サリアさんは「戦争」と言っていたが、正確には「イシュヴァールの内乱」というのが正確な表現らしい。イシュヴァール…聞いたことはあるが詳しい中身が良く覚えていない。ロイとか錬金術師が始めて投入された戦争…というぐらいしか覚えていない。この東部に広がっている内乱は軍部が動いて鎮圧を図っている。しかし、こちら側の被害は神を胸に抱いたイシュヴァールの猛攻に押されぎみらしい。東部司令部からの一般兵の供給が追いつかなくなって中央からの兵補充を待っている状態だが、中央からの部隊を待つのには汽車で何日間も掛かる。その時間差を埋めるために、東部に近い周りの村から戦えそうな男達が徴兵されているのだ。
骨にまで響いていた振動が止まった。金属の軋んだ音を立てて扉が開いた。どっと新鮮な空気が入ってきて扉の向こうには光があった。

「出ろ」

外からの高圧的な声によろよろと皆が立ち上がってその光を潜る。数時間まともに見ていなかった光に目を細めた。野ざらしのプラットホームに降り立ち、そこから広がっていたのはまだ平和そうな平原だった。だが、待ち構えていた銃を持った擦り切れた軍服を着た兵士が俺たちに一列に並ぶように指示をした。皆は着の身着のままの状態だ。手荷物なんか持っている人間はほとんど居なかった。俺たちの身体を五体を触診した後、俺たちはトラック2台に分割して載せられた。貨物車から降りてきた徴兵の数はざっと見えただけで五十人弱ぐらいだった。これが少ないのか多いのか、俺には分からない。
トラックの荷台には簡易な長いすが対面にあり、詰めながら座らされた。座りきらない人間は当然床だ。俺は運よく座れた。
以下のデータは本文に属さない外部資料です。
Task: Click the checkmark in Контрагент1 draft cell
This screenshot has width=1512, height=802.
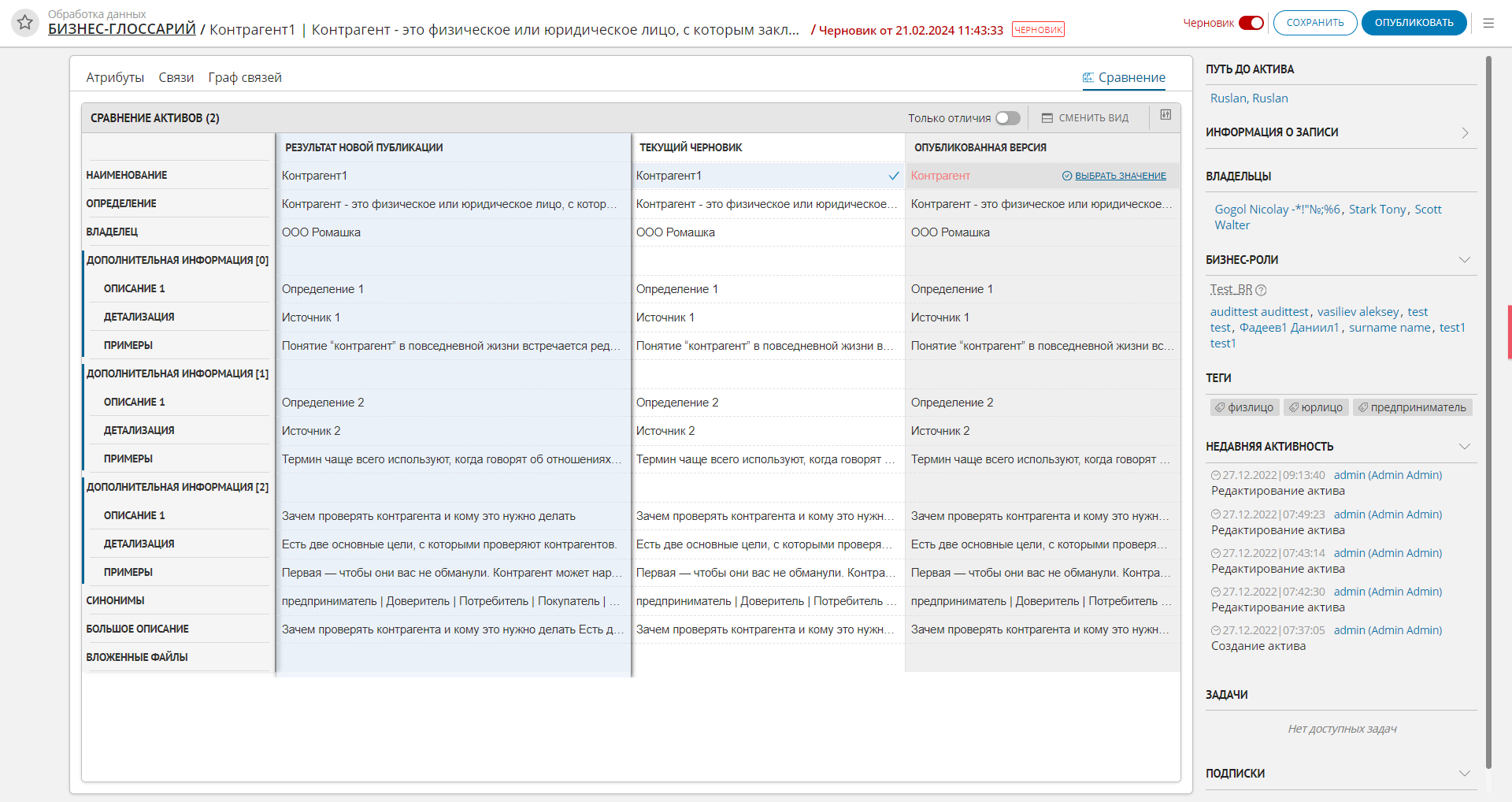Action: [894, 176]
舗装されていない道を荷台に乗って走るというのはケツが痛くなる。
皆無言で、お通夜のような静かさがトラックの荷台を満たしている。二台に一緒に乗った四名ほどの兵士は無表情に、だが疲れた顔をして俺たちに銃を向けたまま降ろそうとはしない。
俺は先発のトラックに乗っていた。後ろから追走していたトラックが途中で道を代えて見えなくなった。補充される場所が違うのだろう。
俺たちはトラックを降ろされると二キロほど歩かされた。前後左右には銃を持った兵士が付き添う。その途中、一人の男がひたひたと忍び寄る戦争の気配についに耐え切れなくなったのか一列から外れて逃げ出そうとした。
――…パンッ!そして乾いた音が発せられ、逃げ出した男の後頭部から血が流れ、倒れ、動かなくなる。俺は人が殺される姿は多くは無いけれど、それなりに見てきたからそれほど思うところは無かったけれど、他のヤツラにとってはそうではなかったらしい。耐え切れないといったうめき声が聞こえ、立ち止まって嘔吐した人間がちらほらといた。歩き続け、ついに野営の一つにたどり着いた。

慌しく動く野営の中、列をなして動く普段着の俺たちへの幾つ者視線が感じられた。「ここで待て」とひとつのテントの前で立ち止まった。兵士の一人がテントへと入りすぐに出てきた。
次いでテントから姿を現したのは青い軍服が眩しい将校らしき男だった。年齢は五十ほど。ところどころ白髪が混じった髪だ。整列する俺たちを胡乱な眼差しで舐めた後、面倒そうに肩を竦めた。

「貴様らは徴兵された。階級は…面倒だな、どうせすぐに死ぬんだ。993部隊と995部隊、999部隊にでも放り込んでおけ」

発した声は以外にも若い響きを持っていた。もしかしたら、実年齢は若いのかもしれない。

「しかし…」
「構わないだろう。書類上は本部で二等兵扱いになってるだろうよ、どの部隊に入れようが訓練も受けてない、覚悟もない人間が生き延びれるとは思えないからな」
「本当にいいんですね…私は知りませんよ、ジャロック中佐」
「ああ、いい、いい。オレの所為にしておけ。貴様ら自分が死ぬ前に、誰か敵を一人でも道連れにしろよ。それが残してきた者への餞になるだろうからな」

……しかし、そうは言われても俺には残してきたものはいないのだ。
俺は何度も言うように薄情なヤツだし、徴兵されたときにしてみてもサリアさんを放り捨てて自分の身のために逃げようする人間だ。自分の身に被害が及ばない限りなら助けてやろうかという気も起きるが、危なそうだったら指一本動かさない。まぁ、これが俺の性格なんだからしょうがない。変えようと思わないし、変わりたいとも思わない。
ナガレもセイも、俺の薄情な性格は分かっていて一緒にて行動していた。というか、流星街で育った連中は特別な仲間意識は持っているものの、やはり一番に考えるのは自分の身のことなのだ。俺にとって、セイやナガレは流星街で俺が生きていくための後見人だった。また、俺はあいつ等にとっては【念】を教えた貴重な人間だし、俺は教えることは出来ても自らが【念】を操ることの出来ない人間だったからあいつ等にとっては脅威ではなかった。だから、傍に居られた。俺があいつらの寝首を掻くことなんてひっくり返っても出来ないだろうし、また、俺が彼らの寝首を掻く理由もない。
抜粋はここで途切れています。